Oh, To Have Such Passion
Posted in Blog by Elizabeth Neeld, Joie de Vivre: Enjoying Life, Living As Wisely As PossibleElizabeth Tashjian, age 94, just died.
Elizabeth was an expert.
She was an expert on nuts.
The headline of her obituary in The Sunday New York Times read:Elizabeth Tashjian, 94, An Expert on Nuts, Dies.
I laughed out loud when I read that headline, laughed with happiness for this woman whom I had never heard of who had focused her life on something she was absolutely crazy about studying: nuts.
I thought, “Oh, to have such a passion for something—anything—that that subject gets mentioned in the headline of your obituary!”
It wasn’t easy for Elizabeth Tashjian. Some people called her the “Nut Lady,” and the name wasn’t exactly a compliment. Ms. Tashjian studied nuts, made nut jewelry and nut art, and even crafted a nativity scene made completely from nuts. She performed her own composition, “Nuts Are Beautiful,” when people visited her Nut Museum (admission was one nut at the beginning and rose to $3 plus one nut over the years.)
Elizabeth Tashjian was a trained academic painter (and a gifted violinist). She became a public personality on television and radio (Johnny Carson, Jay Leno, David Letterman, Howard Stern, Chevy Case), always discussing her life-long passion: nuts. She was the subject of a 2005 documentary which chronicled not only her love of nuts but the difficulty she had maintaining her home and her nut museum in her later years.

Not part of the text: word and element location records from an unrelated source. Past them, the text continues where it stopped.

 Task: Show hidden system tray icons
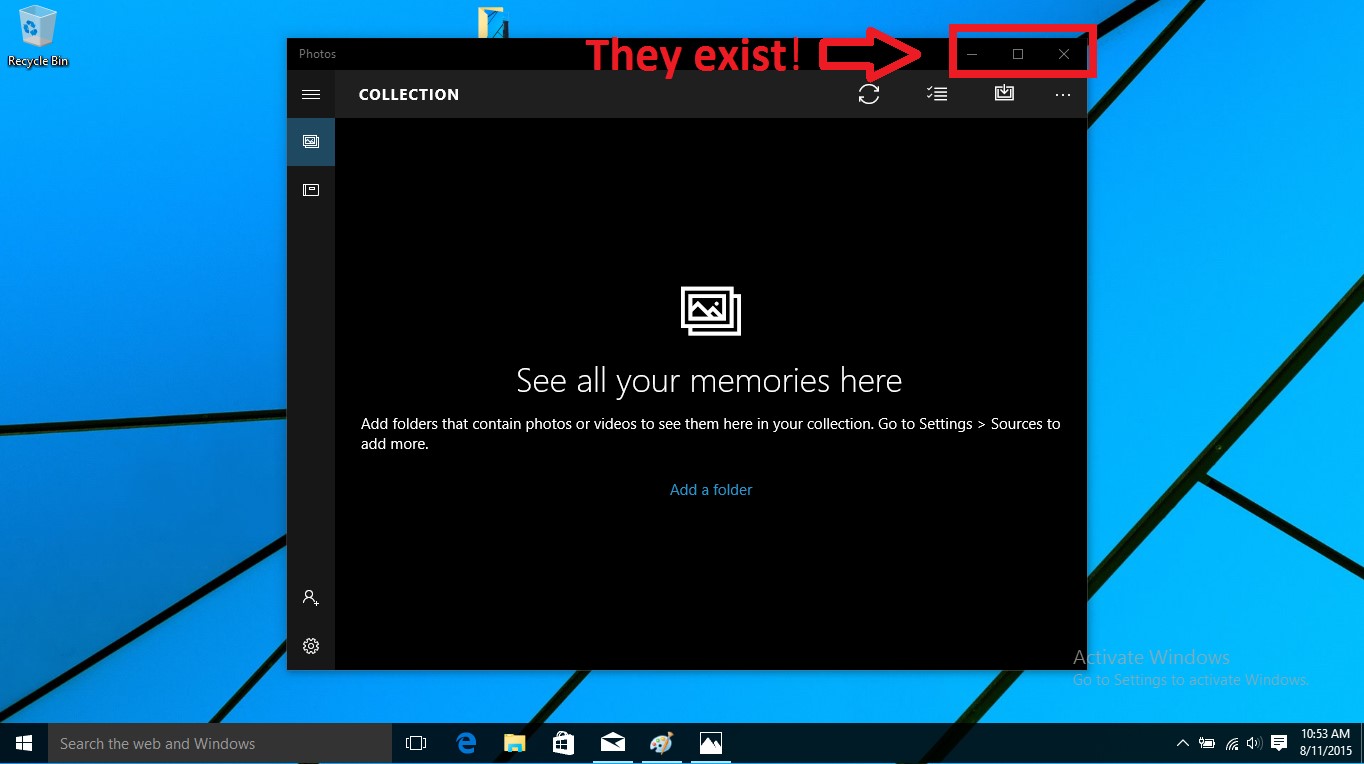tap(1183, 744)
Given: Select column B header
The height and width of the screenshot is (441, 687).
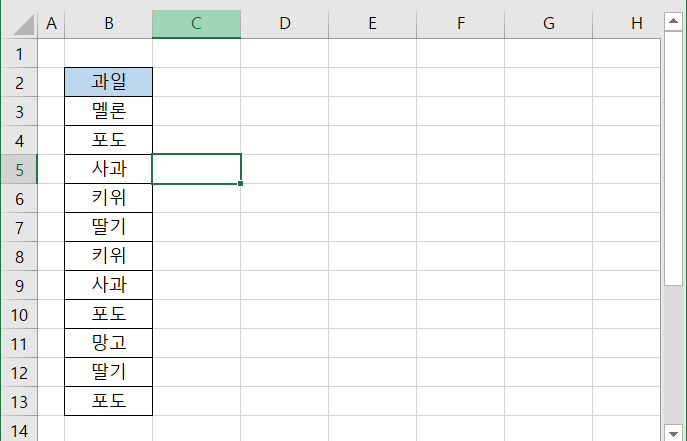Looking at the screenshot, I should pos(109,24).
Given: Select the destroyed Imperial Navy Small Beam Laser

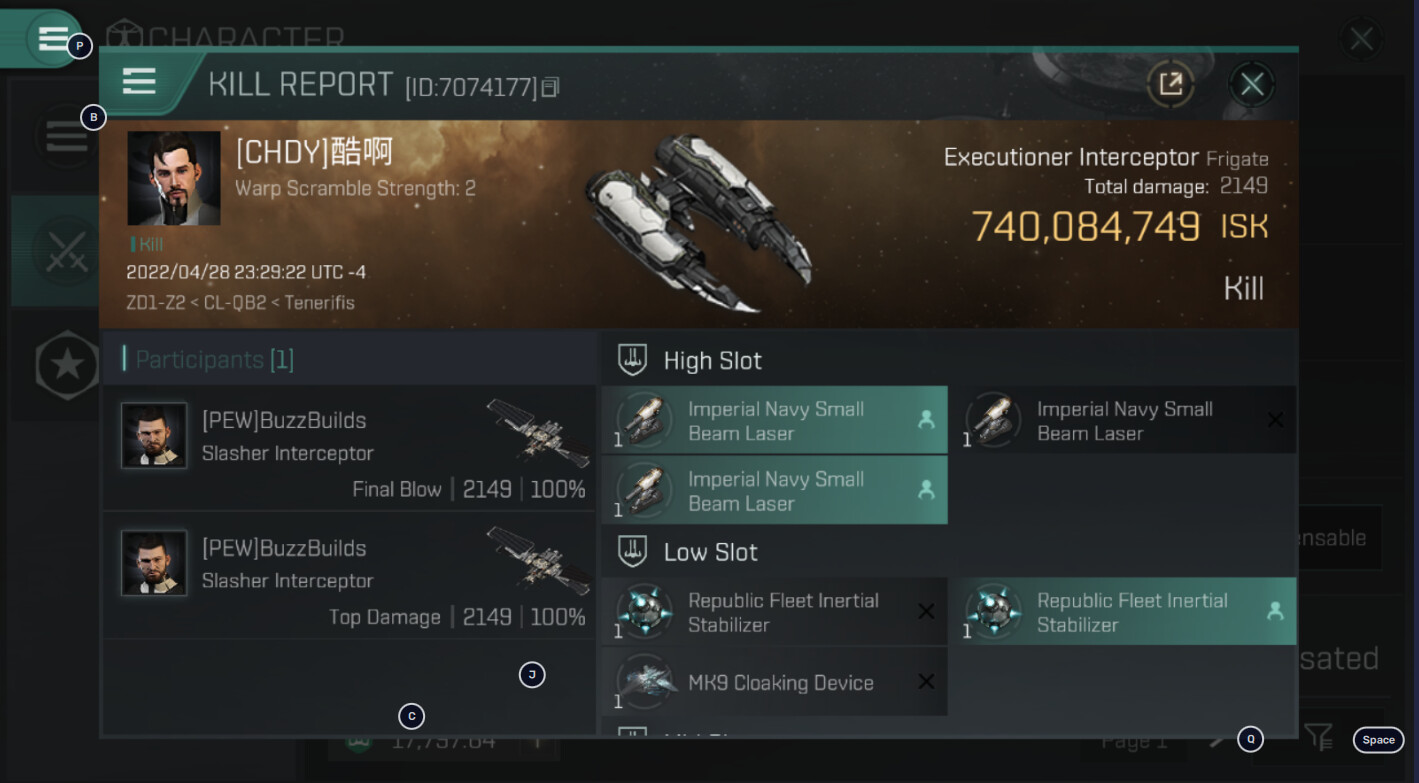Looking at the screenshot, I should click(x=1128, y=421).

The obituary of Elizabeth Tashjian made me think another death notice I read years ago in The NY Times…J. Blan van Urk. His obituary read: “He was 95 and a widely recognized authority on fox hunting and lunch.” So, clearly, it’s not the grandiosity of the subject that gets one’s passion mentioned in an obituary when one dies.It’s the very act of having a passion.